Nach Eingang der Notifizierung bei der Kommission wurde das Verfahren, nachdem es zunächst bei der Generaldirektion (GD) Wettbewerb vorgelegen hatte, an die GD Landwirtschaft abgegeben. Nach 5 Rückfragen der GD Landwirtschaft, die seitens der Bundesregierung vollumfänglich beantwortet wurden, und 2 Ministerschreiben an die Landwirtschaftskommissarin wurde das Verfahren Anfang 2009 wieder an die GD Wettbewerb zurückgegeben. Von dort wurde im März 2009 ein weiteres Auskunftsersuchen an die Bundesregierung gerichtet.
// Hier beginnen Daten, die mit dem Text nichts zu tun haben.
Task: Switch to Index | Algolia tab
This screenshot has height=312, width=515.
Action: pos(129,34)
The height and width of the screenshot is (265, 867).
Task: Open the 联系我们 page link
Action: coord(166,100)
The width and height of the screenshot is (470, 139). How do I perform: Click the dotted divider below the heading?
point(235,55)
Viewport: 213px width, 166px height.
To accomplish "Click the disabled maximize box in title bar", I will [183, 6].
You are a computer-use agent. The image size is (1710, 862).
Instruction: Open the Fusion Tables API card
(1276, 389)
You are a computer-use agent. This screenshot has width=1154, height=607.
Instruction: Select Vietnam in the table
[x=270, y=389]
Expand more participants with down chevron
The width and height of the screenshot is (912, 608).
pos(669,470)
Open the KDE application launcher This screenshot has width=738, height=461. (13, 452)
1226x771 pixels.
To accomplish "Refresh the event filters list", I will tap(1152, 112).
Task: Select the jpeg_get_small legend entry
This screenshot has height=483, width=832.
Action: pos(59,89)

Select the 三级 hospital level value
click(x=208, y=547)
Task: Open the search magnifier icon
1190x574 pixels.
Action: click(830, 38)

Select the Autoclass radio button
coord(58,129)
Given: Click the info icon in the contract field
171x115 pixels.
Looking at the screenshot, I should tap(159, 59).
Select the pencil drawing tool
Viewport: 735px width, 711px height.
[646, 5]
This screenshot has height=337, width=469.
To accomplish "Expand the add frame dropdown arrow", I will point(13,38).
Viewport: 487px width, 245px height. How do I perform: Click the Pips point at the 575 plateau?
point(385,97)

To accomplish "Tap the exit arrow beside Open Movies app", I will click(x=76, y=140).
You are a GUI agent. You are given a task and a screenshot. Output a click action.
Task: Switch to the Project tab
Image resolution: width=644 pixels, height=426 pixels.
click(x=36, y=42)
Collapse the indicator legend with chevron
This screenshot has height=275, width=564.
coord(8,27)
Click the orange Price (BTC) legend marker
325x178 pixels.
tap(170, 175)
Nach somit insgesamt 6 Auskunftsersuchen und einer Verfahrensdauer von fast 2 ½ Jahren hat die EU-Kommission entgegen des Antrags der Bundesregierung schließlich am 3. Juli 2009 entschieden, dass es sich bei der Übertragung von Naturschutzflächen an Naturschutzverbände um staatliche Beihilfen handelt. Sie hat dabei Naturschutzverbände, soweit sie Tätigkeiten wie Holzverkauf, Verpachtung von Flächen sowie Tourismus ausüben, als Unternehmen und die Maßnahmen als selektive Begünstigung eingestuft. Dass die Verbände Dienstleistungen von allgemeinem Interesse erbringen, ändere nichts am Beihilfecharakter der Maßnahmen, begründe aber letztlich die Zulässigkeit dieser "Beihilfen". Diese Entscheidung ist wegen der mittelbaren Folgen insbesondere für die Praxis der Verbändeförderung negativ zu beurteilen. Die Rechtssicherheit bei der Förderung von Umwelt- und Naturschutzverbänden sowie entsprechenden Stiftungen wäre gefährdet, wenn Mitgliedstaaten künftig sie nicht mehr als Einrichtungen ansehen könnten, die nicht der Beihilfekontrolle unterliegen. Müssten Maßnahmen der Verbändeförderung vor Inkrafttreten beihilferechtlich notifiziert werden, könnte die Kommission die Förderung von Verbänden und ihren Projekten, die i.d.R. Personalkosten deckt, sogar als unzulässige "Betriebsbeihilfe" einstufen und die Genehmigung verweigern. Die in der Folge notwendige Einstellung der Förderung von Verbänden hätte weitreichende negative umweltpolitische Folgen. Wegen der über den Einzelfall hinaus gehenden Bedeutung der Einordnung als Unternehmen möchte die Bundesregierung dazu rechtliche Klarheit schaffen.
Daher hat die Bundesregierung eine Nichtigkeitsklage gegen die Entscheidung der KOM beim Europäischen Gericht Erster Instanz eingereicht. Die Rechtssachennummer ist T-347/09.
1 Vertrag über die Arbeitsweise der Europäischen Union, in Kraft getreten am 1.12.2009.